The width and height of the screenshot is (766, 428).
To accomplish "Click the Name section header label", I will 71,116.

# # # # #

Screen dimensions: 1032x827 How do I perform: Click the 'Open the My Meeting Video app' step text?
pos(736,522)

# # # # #

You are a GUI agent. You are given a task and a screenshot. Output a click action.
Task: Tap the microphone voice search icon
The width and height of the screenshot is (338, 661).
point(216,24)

# # # # #

Gather every line from the rows above that contains the word "screenshot". Only matches with the same uppercase and lowercase letters count.

▸ **FULL OUTPUT**:
The width and height of the screenshot is (766, 428).
You are a GUI agent. You are given a task and a screenshot. Output a click action.
The width and height of the screenshot is (338, 661).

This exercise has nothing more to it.